NSW Government heading in wrong direction with IPART proposed reduction of solar tariff

MEDIA RELEASE – 20 March 2018

NSW Greens energy spokesman Jeremy Buckingham today said the NSW Government  was heading in the wrong direction on solar energy after the Independent Pricing and Regulatory Tribunal (IPART) released an  issues paper on solar feed-in tariffs which flagged a reduction in the benchmark price paid for households generating solar electricity from 11 cents per kilowatt hour in 2017/18 to 8 cents in 2018/19. He called for the government to change the criteria to assess solar feed-in tariffs to recognise the multitude of benefits solar energy brings.

NSW Greens energy spokesman Jeremy Buckingham said:

“If the NSW Government are serious about supporting renewable energy then they should be saying wrong way, go back to IPART,” said Greens MP Jeremy Buckingham.

“NSW should be ensuring that electricity retailers pay a fair price for the solar electricity that is fed into the grid from roof top systems, which takes into account the avoided health and carbon costs solar brings by reducing the amount of fossil fuels that are burnt.

“This proposed reduction in the benchmark price paid for households generating solar electricity from 11 cents per kilowatt hour in 2017/18 to 8 cents in 2018/19 is a direct result of the NSW Governments failure to instruct IPART to assess the true value of solar power.

“Unless the NSW Government steps in then this decision will be a huge hit to the electricity bills of over 400,000 households and businesses that have installed solar panels in NSW and will act as a disincentive to further uptake of solar panels.

“Solar power is working to even out demand peaks and reduce electricity prices. Households and businesses should be rewarded for this service, not penalised for the benefit of big coal,” Mr Buckingham said.

NSW Greens Renewable Energy Spokeswoman Tamara Smith said:

“The Greens recognise that solar power leads to cleaner air, reduced carbon emissions and cheaper electricity.  The uptake of solar power should be encouraged and that is why the Greens have introduced a Bill into the NSW Parliament to ensure a minimum, fair price for solar.”

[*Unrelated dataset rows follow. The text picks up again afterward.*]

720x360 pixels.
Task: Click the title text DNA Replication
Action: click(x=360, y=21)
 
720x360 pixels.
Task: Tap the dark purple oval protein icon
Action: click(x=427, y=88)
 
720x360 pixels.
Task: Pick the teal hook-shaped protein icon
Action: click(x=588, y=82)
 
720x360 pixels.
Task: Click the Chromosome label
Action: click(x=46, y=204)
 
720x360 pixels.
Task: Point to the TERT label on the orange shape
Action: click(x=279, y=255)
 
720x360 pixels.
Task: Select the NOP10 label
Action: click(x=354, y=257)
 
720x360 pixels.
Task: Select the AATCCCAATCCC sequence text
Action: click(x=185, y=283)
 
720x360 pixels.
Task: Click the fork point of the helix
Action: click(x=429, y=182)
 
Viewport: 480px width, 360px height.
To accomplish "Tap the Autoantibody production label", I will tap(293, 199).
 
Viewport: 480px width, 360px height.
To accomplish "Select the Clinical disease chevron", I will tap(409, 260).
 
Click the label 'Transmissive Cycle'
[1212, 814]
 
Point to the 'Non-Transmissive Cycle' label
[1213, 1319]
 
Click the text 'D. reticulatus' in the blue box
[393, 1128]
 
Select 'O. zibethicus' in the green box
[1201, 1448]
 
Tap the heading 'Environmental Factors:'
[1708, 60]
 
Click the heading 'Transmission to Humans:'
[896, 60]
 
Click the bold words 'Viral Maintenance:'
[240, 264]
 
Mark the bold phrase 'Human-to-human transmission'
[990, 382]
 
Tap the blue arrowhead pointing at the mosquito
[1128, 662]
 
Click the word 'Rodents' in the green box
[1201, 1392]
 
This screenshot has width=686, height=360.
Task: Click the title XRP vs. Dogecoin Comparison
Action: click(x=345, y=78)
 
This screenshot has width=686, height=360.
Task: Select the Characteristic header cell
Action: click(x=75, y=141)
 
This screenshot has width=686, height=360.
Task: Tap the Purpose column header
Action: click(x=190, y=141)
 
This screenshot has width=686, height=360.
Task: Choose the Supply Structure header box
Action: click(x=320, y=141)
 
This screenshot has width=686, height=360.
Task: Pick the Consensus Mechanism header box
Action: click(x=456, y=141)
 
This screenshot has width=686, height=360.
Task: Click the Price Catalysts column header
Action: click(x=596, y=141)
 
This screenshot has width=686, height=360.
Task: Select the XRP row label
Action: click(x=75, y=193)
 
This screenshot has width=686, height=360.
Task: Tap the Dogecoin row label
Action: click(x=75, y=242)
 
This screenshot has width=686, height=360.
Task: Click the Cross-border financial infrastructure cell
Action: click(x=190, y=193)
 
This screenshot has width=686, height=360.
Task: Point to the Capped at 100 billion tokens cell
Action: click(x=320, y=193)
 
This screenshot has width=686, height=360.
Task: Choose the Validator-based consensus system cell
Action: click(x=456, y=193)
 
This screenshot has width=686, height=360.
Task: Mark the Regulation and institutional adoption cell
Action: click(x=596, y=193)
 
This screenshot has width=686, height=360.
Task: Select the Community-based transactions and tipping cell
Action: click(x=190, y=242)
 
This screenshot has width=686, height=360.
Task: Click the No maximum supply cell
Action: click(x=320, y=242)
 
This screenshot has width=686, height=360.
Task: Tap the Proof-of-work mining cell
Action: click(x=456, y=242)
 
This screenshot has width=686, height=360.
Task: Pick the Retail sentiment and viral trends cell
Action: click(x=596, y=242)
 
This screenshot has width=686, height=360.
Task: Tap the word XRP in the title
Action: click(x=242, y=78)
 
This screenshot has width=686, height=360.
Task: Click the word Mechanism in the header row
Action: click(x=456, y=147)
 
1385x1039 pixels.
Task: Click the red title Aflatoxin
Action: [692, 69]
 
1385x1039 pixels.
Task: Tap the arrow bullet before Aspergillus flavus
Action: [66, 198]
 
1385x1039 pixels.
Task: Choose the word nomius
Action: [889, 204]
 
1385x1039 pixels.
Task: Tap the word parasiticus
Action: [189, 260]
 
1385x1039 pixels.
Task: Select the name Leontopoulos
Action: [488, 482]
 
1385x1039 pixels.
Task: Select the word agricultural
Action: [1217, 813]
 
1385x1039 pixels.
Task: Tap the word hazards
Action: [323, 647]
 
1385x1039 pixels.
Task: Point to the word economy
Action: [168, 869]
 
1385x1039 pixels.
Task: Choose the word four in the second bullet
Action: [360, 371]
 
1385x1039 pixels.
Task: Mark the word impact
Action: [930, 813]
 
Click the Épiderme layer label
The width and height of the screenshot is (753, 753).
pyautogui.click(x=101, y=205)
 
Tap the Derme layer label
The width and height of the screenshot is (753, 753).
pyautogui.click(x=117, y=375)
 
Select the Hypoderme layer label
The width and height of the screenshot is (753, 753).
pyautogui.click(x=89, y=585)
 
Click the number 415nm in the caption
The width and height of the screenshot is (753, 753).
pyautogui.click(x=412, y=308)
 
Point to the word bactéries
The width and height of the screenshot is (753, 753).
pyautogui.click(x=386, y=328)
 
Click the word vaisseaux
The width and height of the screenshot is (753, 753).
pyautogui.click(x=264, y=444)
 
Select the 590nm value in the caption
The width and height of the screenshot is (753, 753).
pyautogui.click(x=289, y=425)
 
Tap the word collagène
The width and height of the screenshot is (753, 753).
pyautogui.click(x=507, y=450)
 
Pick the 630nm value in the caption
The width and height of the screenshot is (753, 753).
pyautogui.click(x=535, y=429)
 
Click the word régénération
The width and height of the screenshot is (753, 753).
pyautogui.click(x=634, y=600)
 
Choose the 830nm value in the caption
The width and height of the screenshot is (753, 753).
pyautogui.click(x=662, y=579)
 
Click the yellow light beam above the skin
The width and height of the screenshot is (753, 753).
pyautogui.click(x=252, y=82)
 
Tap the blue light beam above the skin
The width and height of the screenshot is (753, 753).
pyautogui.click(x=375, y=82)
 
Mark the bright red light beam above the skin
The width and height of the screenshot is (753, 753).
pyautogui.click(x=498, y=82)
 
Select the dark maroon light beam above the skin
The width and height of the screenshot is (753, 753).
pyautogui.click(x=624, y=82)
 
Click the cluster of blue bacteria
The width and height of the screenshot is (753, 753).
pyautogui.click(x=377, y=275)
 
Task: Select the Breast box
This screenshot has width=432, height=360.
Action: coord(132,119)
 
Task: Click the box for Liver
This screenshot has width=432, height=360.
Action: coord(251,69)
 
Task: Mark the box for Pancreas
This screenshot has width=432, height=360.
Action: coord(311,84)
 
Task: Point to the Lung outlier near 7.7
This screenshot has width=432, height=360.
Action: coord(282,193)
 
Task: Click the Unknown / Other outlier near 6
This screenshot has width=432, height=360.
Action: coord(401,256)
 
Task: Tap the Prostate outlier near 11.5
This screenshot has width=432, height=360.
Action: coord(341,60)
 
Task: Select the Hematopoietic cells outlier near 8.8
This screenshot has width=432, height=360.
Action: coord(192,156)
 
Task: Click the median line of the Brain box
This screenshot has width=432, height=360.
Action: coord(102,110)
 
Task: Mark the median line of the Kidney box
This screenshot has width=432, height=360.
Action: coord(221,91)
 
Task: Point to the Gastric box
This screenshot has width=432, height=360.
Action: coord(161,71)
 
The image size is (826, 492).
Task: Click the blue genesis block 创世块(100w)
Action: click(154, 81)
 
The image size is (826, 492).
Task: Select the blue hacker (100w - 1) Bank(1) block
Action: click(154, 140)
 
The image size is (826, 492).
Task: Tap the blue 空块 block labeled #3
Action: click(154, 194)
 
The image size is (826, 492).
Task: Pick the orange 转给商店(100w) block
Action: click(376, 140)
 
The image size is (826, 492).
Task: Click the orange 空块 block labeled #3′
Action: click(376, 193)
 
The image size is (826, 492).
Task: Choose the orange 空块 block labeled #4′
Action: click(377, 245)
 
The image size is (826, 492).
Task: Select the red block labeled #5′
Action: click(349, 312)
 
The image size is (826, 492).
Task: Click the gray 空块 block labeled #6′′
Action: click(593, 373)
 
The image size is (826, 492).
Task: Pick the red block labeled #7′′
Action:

Tamara Smith has introduced the Electricity Supply Amendment (Fair Price for Solar) Bill 2018 into parliament on behalf of the Greens.  The Bill will replicate the Victorian criteria for establishing a mandatory minimum price which includes valuing the avoided health and carbon costs solar brings by reducing the amount of fossil fuels that are burnt, and by recognising the reduced spend of infrastructure.

Quote from the Issues Paper where IPART flags a reduction in the solar feed in tariff:

Our preliminary modelling is suggesting that in 2018-19, on average across the day the value of solar exports is around 8-9 cents per kilowatt hour for solar electricity. This is lower than our forecast of the value of solar electricity across the day for 2017-18. The main reason for this is that ASX baseload electricity contract prices are indicating that average prices for wholesale electricity next year will be lower in 2018-19, as substantial new generation capacity is expected to enter the market (mainly large-scale renewables). These suggest average wholesale prices will fall to around 8c/kWh, compared to around 11c/kWh when we published our Final Report last year.

Quote from the Issues Paper where IPART recognises the benefits of solar:

In addition, the increasing penetration of solar electricity in NSW over time has meant that less electricity needs to be produced by power stations in the middle of the day and into the afternoon. Over the years this has contributed to a lower number of price spikes for wholesale electricity over the whole afternoon period when solar is exporting to the grid.

Therefore on average, the difference between the price of wholesale electricity when solar is exporting, compared to the price of wholesale electricity at all other times is reducing.”